Now he looked at me. Steady. Unapologetic. "I figured as much."

"You were part of it," I said, voice colder now. "Weren't you?"

"Yes," he said simply. "But not like you think."

"Try me."

He was silent for a beat, then sighed. "After my father died, I needed a way out. The facility offered me a way in. Good pay. Shelter. Structure. I trained there. Like you. Except they didn't put me on hybrid duty. They sent me somewhere worse."

I frowned. "Where?"

"Government black ops," he said. "Covert cleanups. Silencing leaks. Moving shipments no one was allowed to talk about. All of it traced back to the facility—or their partners."

"And you said yes."

"I didn't know what it was at first," he said. "It looked like a chance. A better future. They always do."

I stepped back. "So the government knows?"

"They support it," he said. "The facility runs the black market. The gangs serve as distributors, smugglers, enforcement. In exchange, the government gets weapons, intelligence, plausible deniability. They all benefit."

I stared at him. "And you worked for them."

"I worked to survive," Kade said. "You think I wanted that life? You think I liked what they made me do?"

"You didn't stop it either."

His mouth twisted. "Neither did you."

That one landed like a punch.

"I didn't choose this," I hissed.

"No," he said. "But you stayed."

I turned away, heart pounding.

He didn't follow.

Just let the words hang between us, heavy as blood.

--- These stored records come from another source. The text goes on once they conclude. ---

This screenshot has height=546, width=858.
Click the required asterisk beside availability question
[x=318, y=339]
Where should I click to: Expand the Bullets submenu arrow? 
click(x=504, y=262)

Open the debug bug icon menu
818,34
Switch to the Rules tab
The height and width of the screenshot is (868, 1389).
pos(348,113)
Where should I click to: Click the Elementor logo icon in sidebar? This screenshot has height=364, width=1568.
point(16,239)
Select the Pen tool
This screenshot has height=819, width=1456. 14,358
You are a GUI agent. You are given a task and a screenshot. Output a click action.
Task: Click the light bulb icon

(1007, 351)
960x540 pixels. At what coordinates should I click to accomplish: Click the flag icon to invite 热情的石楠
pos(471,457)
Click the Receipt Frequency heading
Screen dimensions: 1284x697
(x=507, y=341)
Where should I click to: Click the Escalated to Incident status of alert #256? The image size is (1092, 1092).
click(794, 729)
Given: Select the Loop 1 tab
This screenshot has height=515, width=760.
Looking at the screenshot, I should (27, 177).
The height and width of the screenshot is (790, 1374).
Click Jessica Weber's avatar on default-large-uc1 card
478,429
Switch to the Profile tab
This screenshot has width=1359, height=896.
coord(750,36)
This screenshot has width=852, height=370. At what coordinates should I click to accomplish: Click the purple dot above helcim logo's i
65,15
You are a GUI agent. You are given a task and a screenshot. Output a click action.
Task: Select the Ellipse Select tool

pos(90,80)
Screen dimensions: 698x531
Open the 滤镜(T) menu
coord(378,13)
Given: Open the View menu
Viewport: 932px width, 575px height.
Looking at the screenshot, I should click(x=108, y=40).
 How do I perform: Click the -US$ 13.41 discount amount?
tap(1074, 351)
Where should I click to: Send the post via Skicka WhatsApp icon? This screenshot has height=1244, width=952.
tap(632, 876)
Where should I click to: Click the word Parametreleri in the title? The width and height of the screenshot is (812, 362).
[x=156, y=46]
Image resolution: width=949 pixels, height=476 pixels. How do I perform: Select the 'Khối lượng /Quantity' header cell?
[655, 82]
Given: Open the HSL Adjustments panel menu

"They'll never let you go, you know," he said after a while. "They don't let any of us go. You think they're just going to let you walk back in and ask for your pet hybrid like nothing happened?"

"He's not a pet," I snapped.

"Doesn't matter what he is to you," Kade said. "To them, he's property. A product. Same as everything else they built."

I gritted my teeth. "I'll burn it all down if I have to."

He didn't respond.

Didn't have to.

Because we both knew—

If I was going back…

I wouldn't be coming back out the same.